> **Instructions for the task**
Copy out word for word the data from the line that contains "You are a computer-use agent. 600x600 pixels." through the last line of the data. Leave the pictures out.

> **Dataset records**

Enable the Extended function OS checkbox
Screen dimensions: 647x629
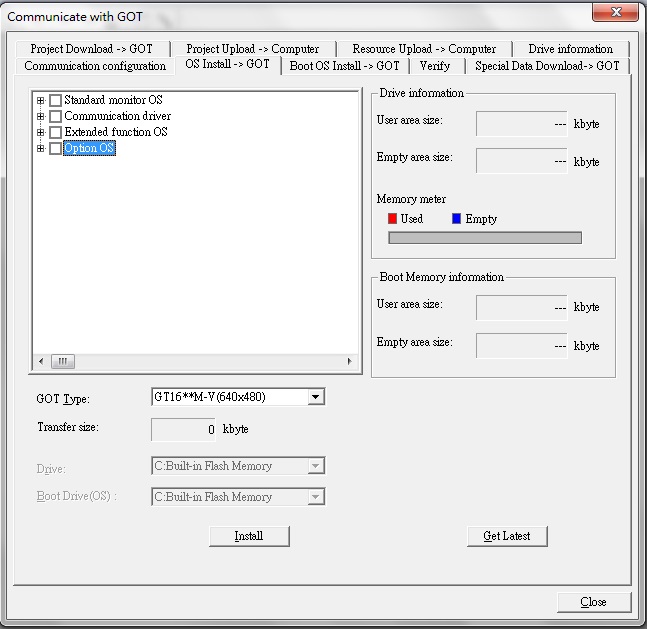click(x=55, y=133)
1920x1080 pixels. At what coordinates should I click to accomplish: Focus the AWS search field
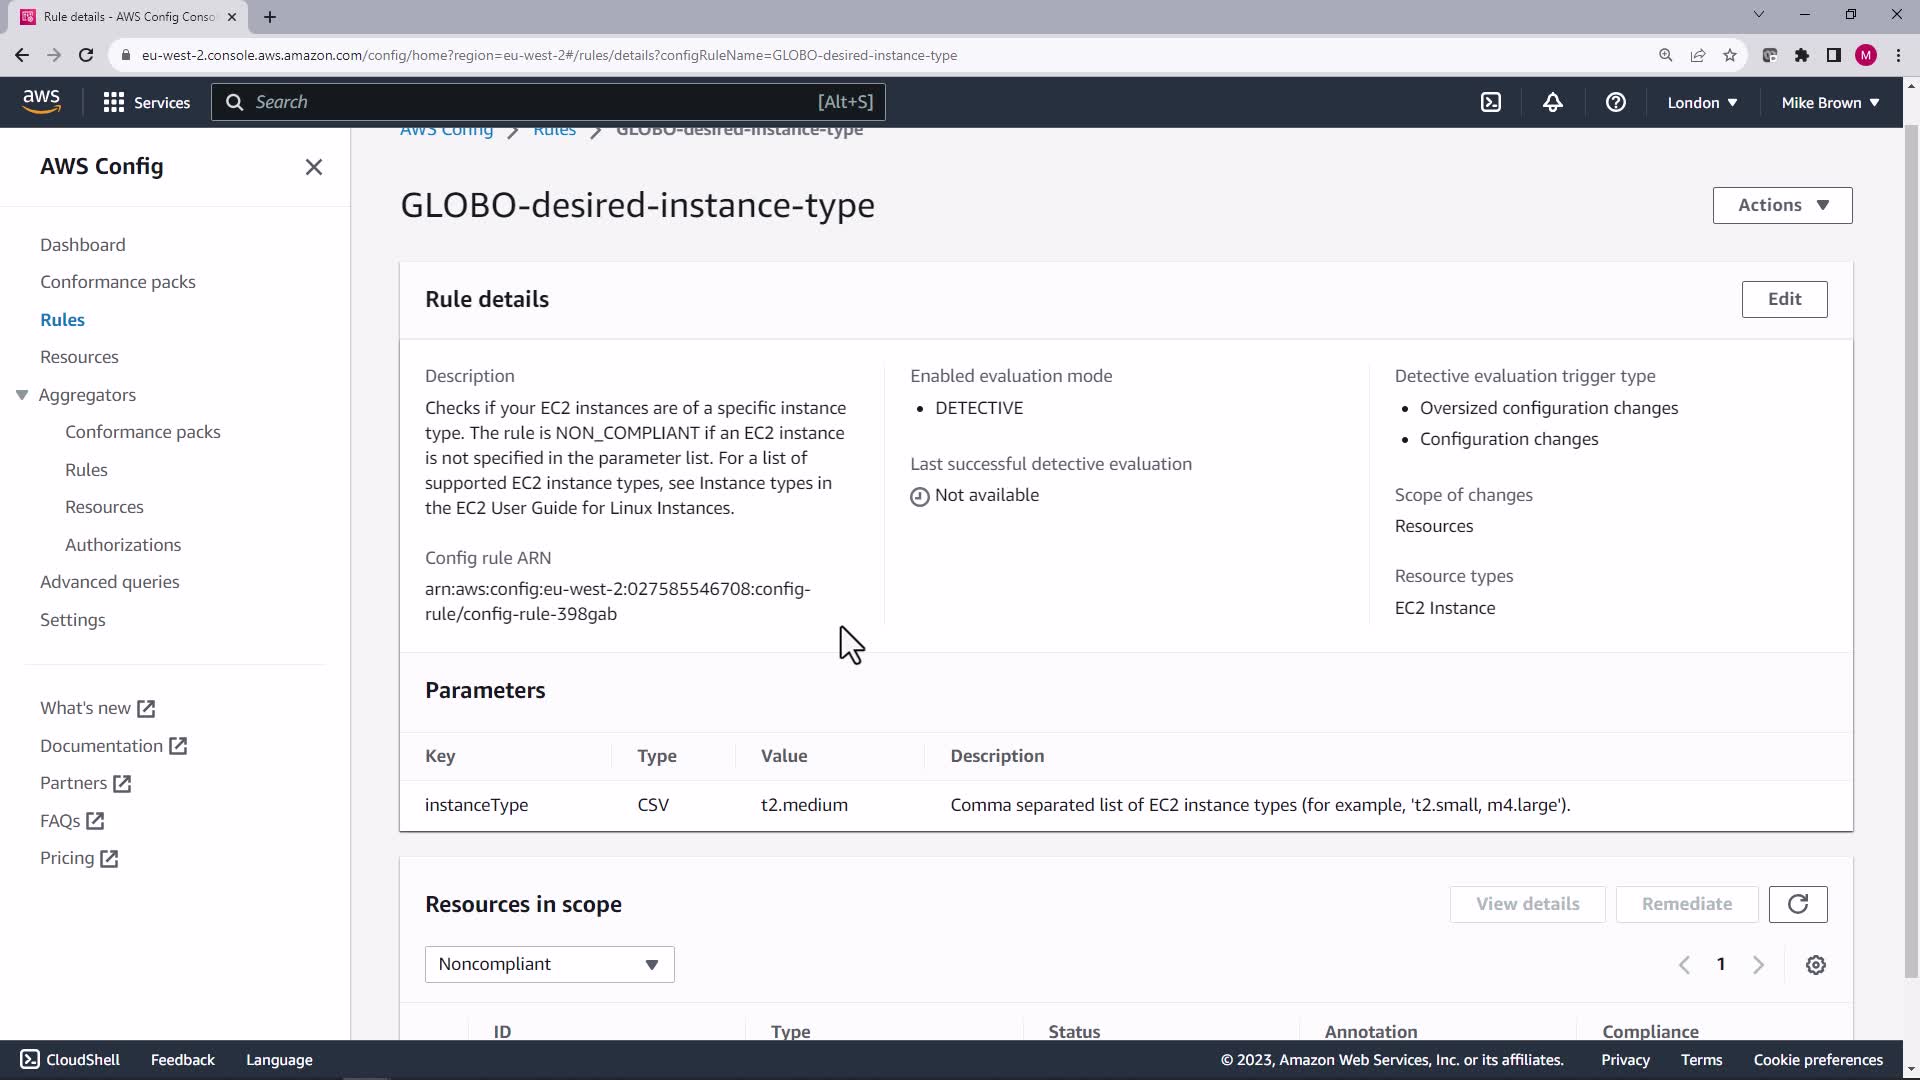pyautogui.click(x=547, y=102)
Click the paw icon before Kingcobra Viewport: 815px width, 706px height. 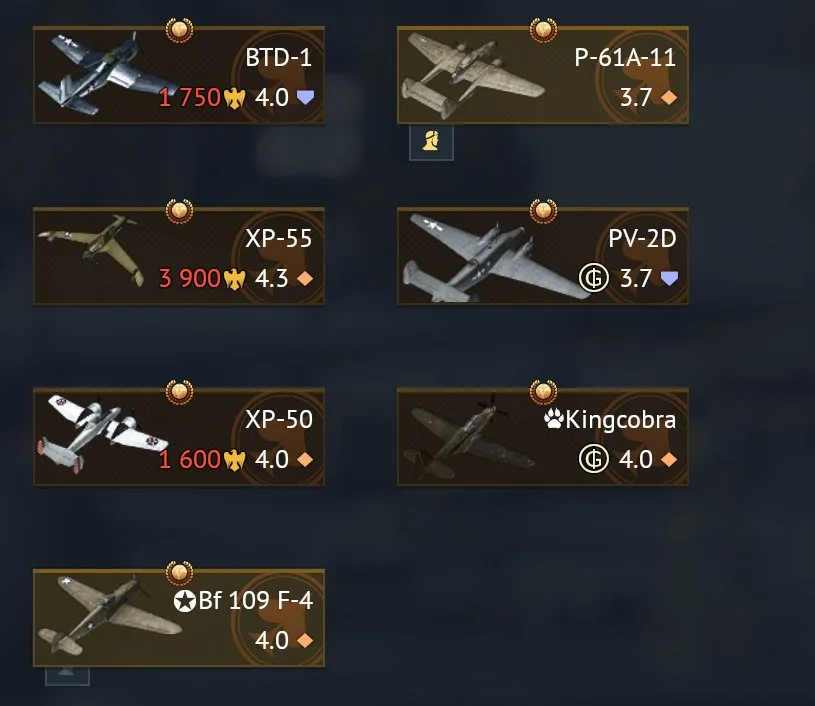(554, 419)
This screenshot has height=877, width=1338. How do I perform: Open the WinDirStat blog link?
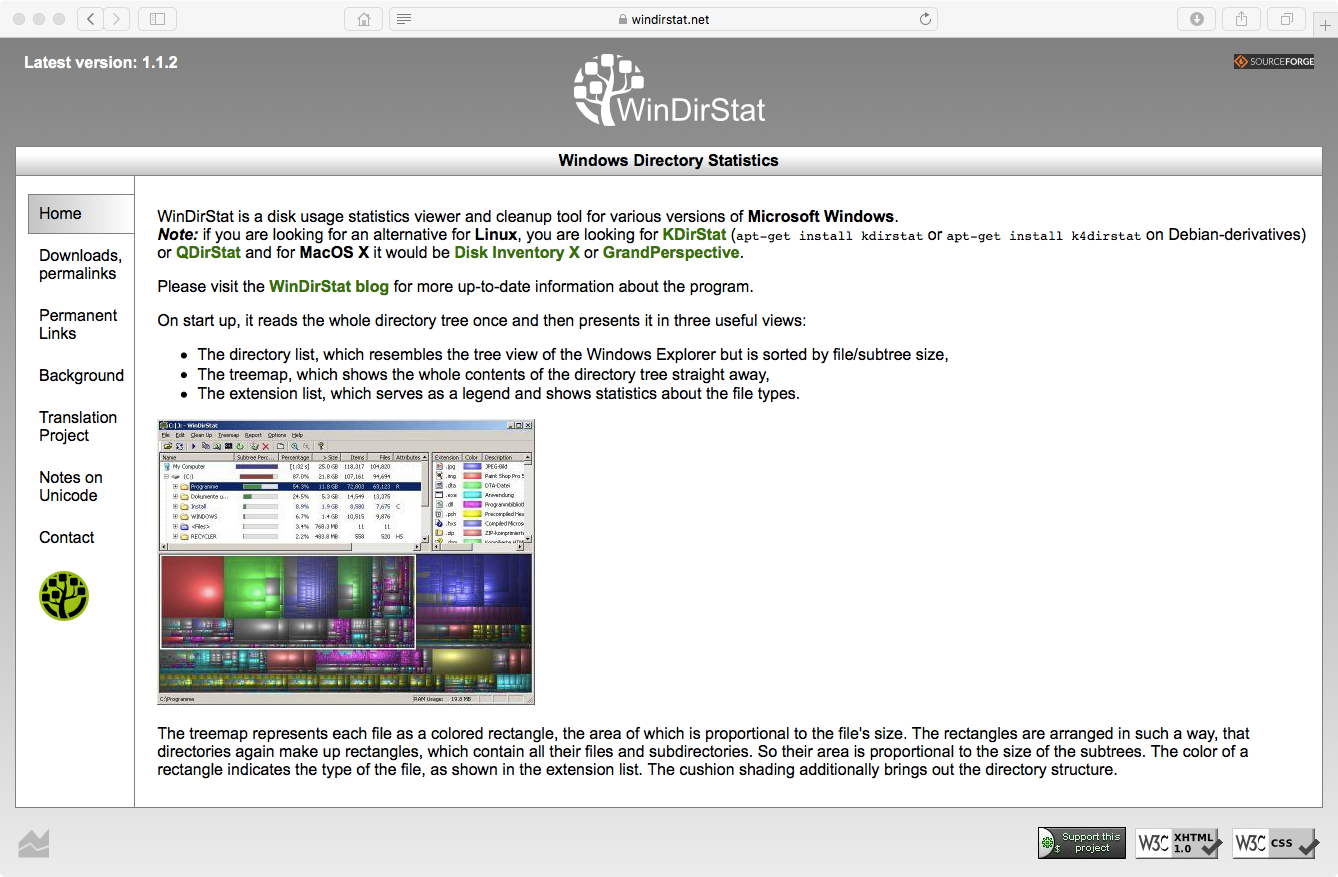click(x=329, y=286)
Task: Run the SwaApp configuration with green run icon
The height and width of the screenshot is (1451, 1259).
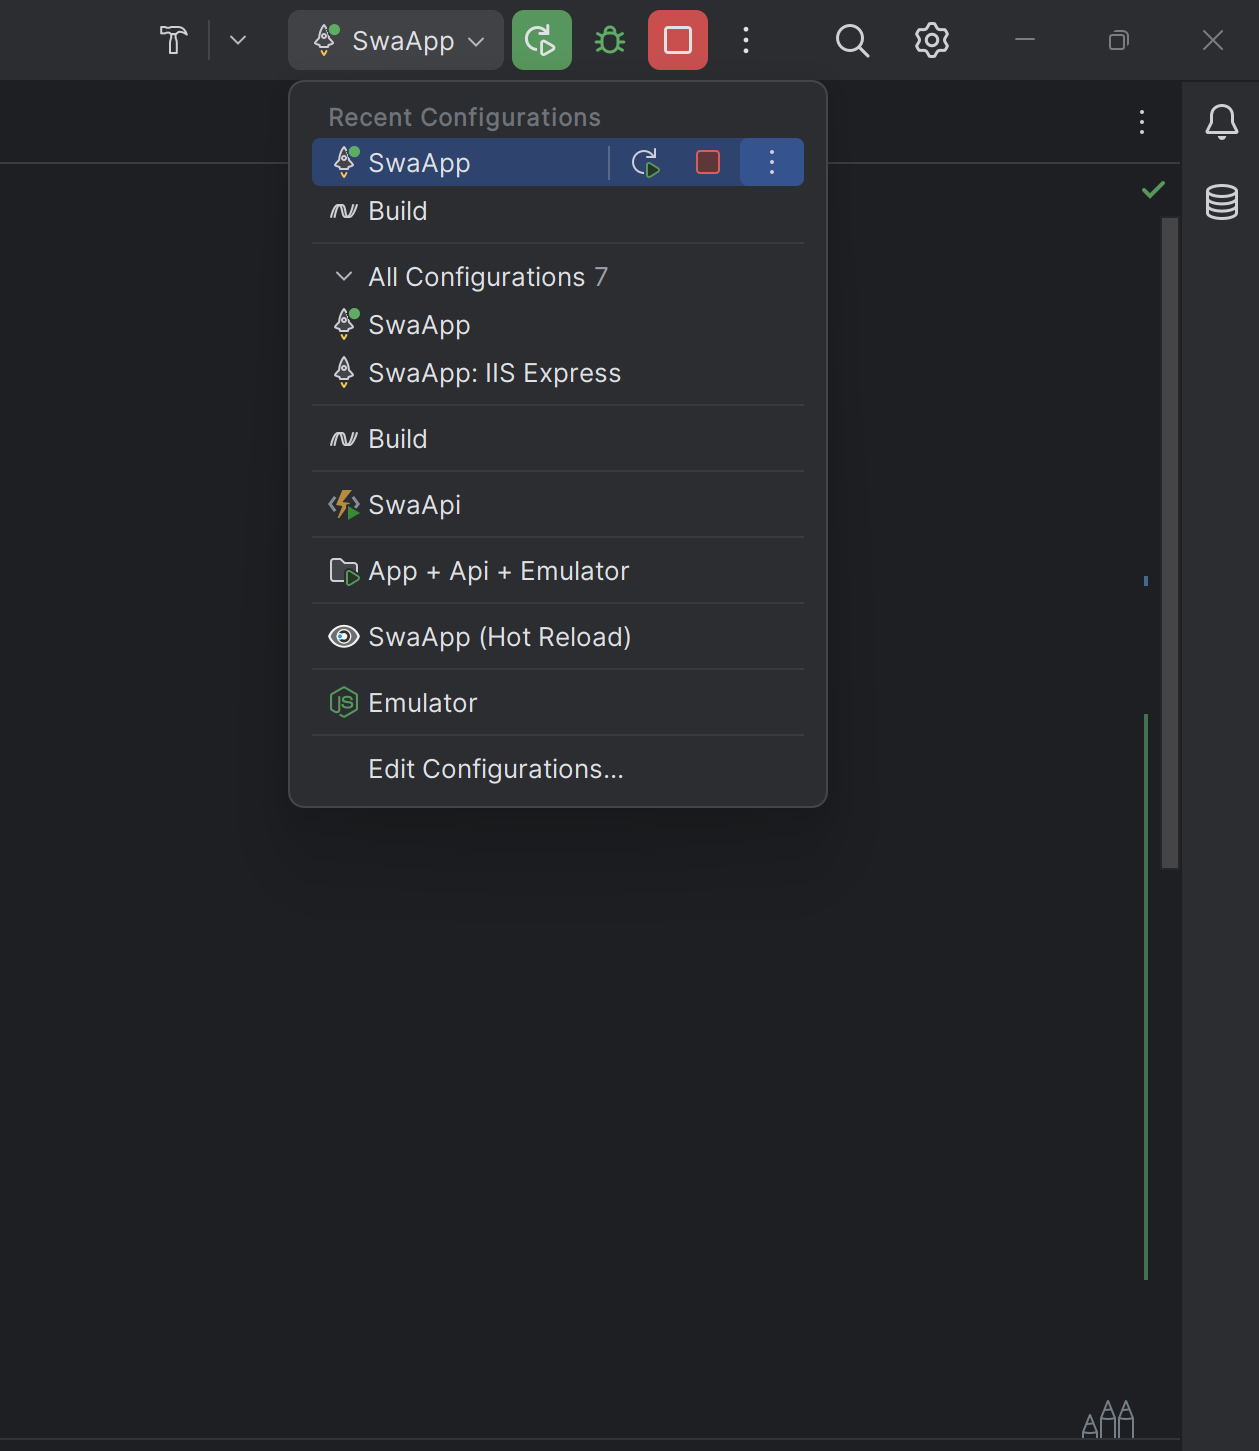Action: tap(541, 40)
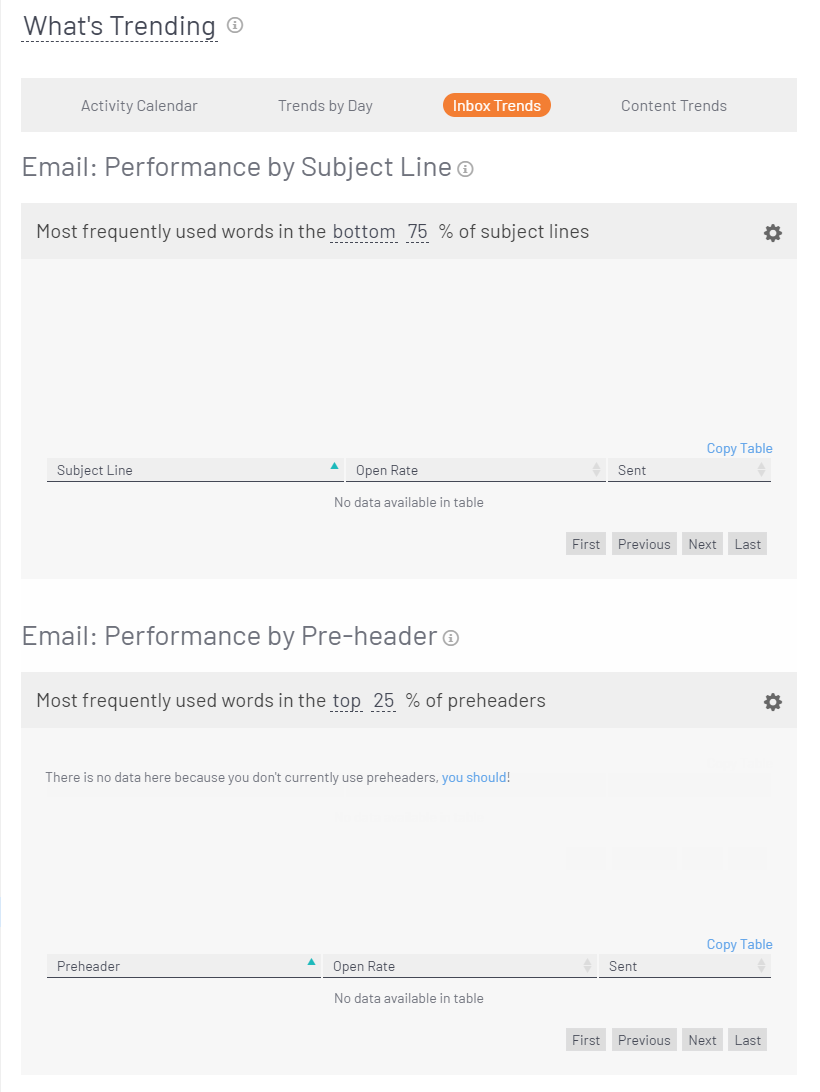The width and height of the screenshot is (820, 1092).
Task: Sort the Preheader column using its arrow
Action: coord(311,963)
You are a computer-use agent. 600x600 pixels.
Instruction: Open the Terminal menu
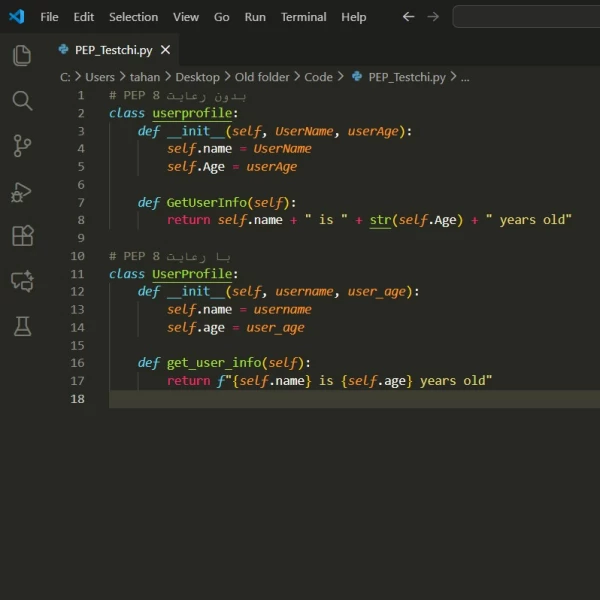[303, 17]
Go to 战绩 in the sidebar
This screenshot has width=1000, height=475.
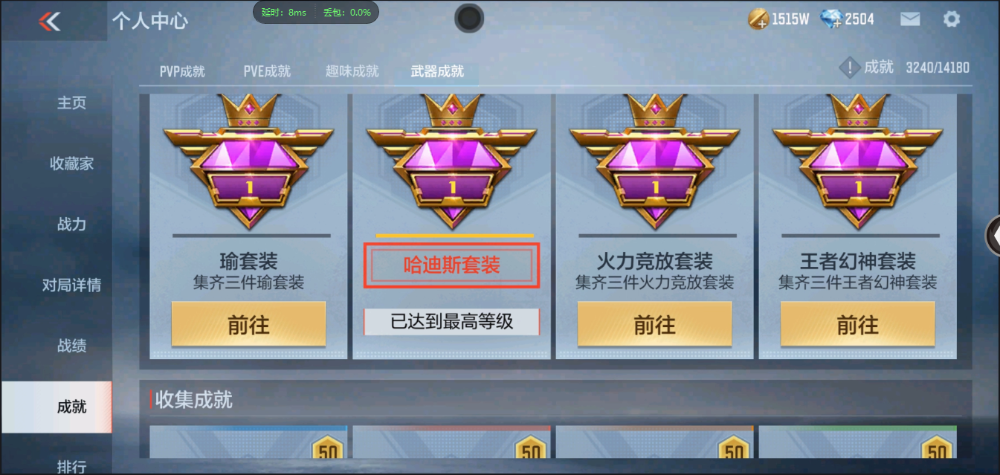click(x=71, y=346)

> **Answer for this exercise**
You are a computer-use agent. 600x600 pixels.
Instruction: Open the Terminal menu
[303, 17]
Go to 战绩 in the sidebar
This screenshot has width=1000, height=475.
click(x=71, y=346)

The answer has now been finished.